Wednesday, January 16, 2013

Where *is* that file?!?!?!

One of the reasons I don't use an mp3 manager is that I don't think like an mp3 manager. I have lots of music files tucked away in all sorts of folders that make complete sense to me...or at least they did at the time I created them! Things get complicated further because not all of my mp3s are tagged properly or named in ways that suit mp3 managers. The same sort of thing applies to music lyrics and files for my professional work. Most files are stored under a person's name, but every so often I decide to store them under a project name.

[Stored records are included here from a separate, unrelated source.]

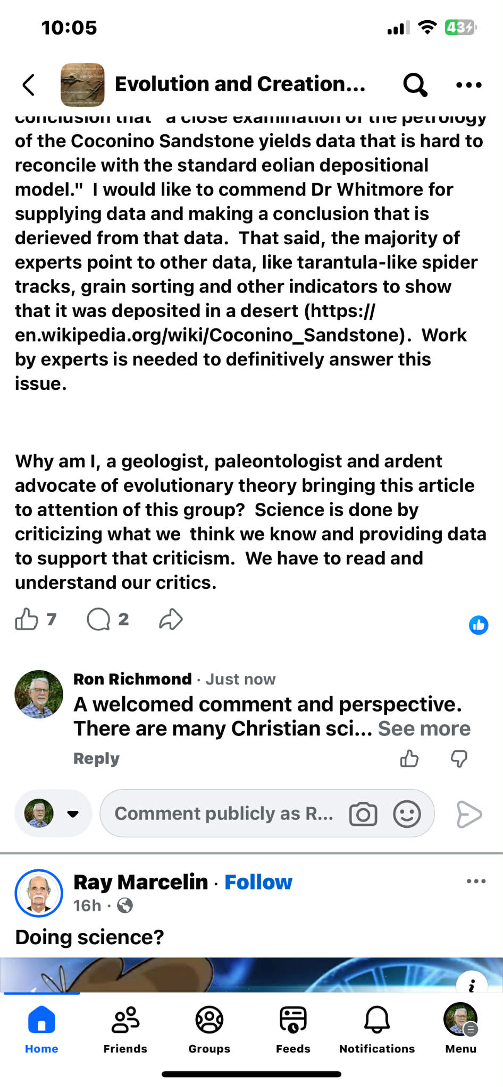
Task: Open the group's cover thumbnail in header
Action: pyautogui.click(x=82, y=85)
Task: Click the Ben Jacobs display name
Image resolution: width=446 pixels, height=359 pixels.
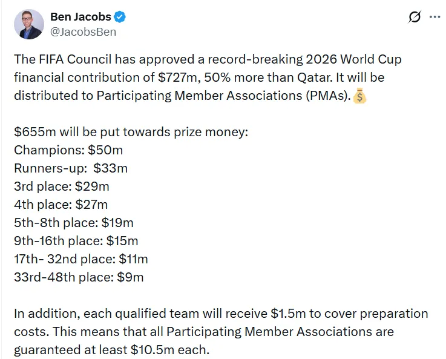Action: click(85, 17)
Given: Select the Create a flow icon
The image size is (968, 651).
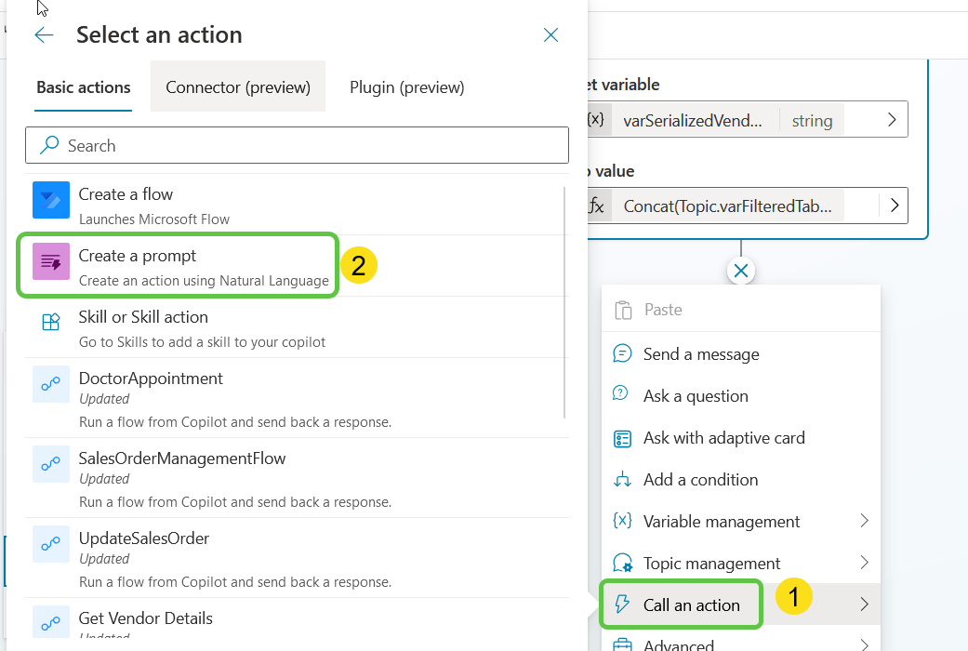Looking at the screenshot, I should click(49, 200).
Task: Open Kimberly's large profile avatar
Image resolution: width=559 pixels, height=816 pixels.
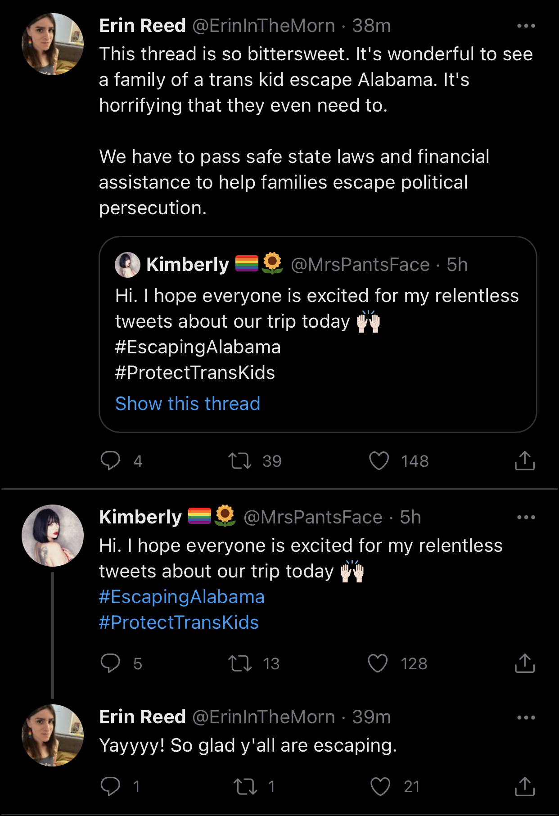Action: pyautogui.click(x=53, y=536)
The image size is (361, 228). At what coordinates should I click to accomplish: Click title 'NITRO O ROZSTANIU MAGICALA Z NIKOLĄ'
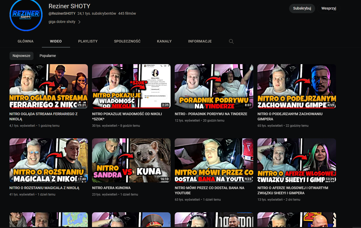click(44, 188)
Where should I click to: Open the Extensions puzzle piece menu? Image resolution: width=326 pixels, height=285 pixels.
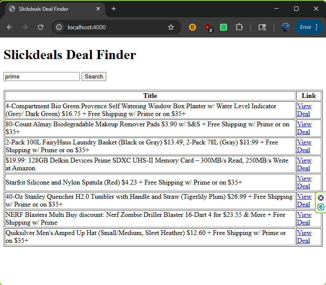[x=239, y=27]
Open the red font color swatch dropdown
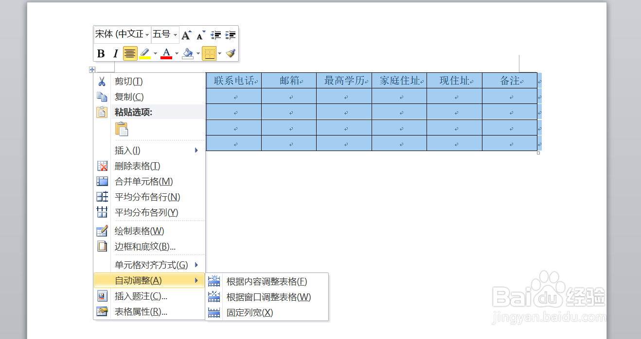This screenshot has height=339, width=641. 177,53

This usually works fine. Colleague walk into my office and all of their projects and files are right there under their names. Except when they aren't. Maybe I created a folder for the project? Or, I put it under the lab chief's name? I sort of know what the file's called...

Enter the Everything Search Engine. It's a one trick pony, but, oh, what a trick, and, oh, how well it does it.

The trick is that Everything will locate a file by name (or fragments of a name!) faster than you can type it!

The way it works is simple. Most PCs today have hard drives that use the NTFS storage system, rather than the old FAT-32 or FAT-16. When Everything is first installed, it accesses and indexes the NTFS directory. When you type in the name of a file, Everything doesn't go searching the hard drive. It goes straight to its index. The downside is that since Everything looks only at the NTFS directory it does not have the capability to search by file content.

I've used Search Everything for years and recommended it to others. Lately, though, I'd become disenchanted. Everything seemed to be failing to locate files that I knew where there. In such cases, I'd go to the Everything directory in Program Files to erase the index (c:\Program Files\Everything\Everything.db). Everything would then recreate the index and things would be fine...until next time.

I began a search for a competing program and immediately noticed that Everything is being updated after a hiatus of 3 years and the developer is responding to questions in his web site's forum. I've loaded his latest beta version and have not had any trouble or missing files, so far.


Added in edit, January 23: Drat! The problem is still there. Recreating the database still fixes things, but the question is why it gets corrupted in the first place. I'm working through the forums to try to solve this. I'll report back as things develop.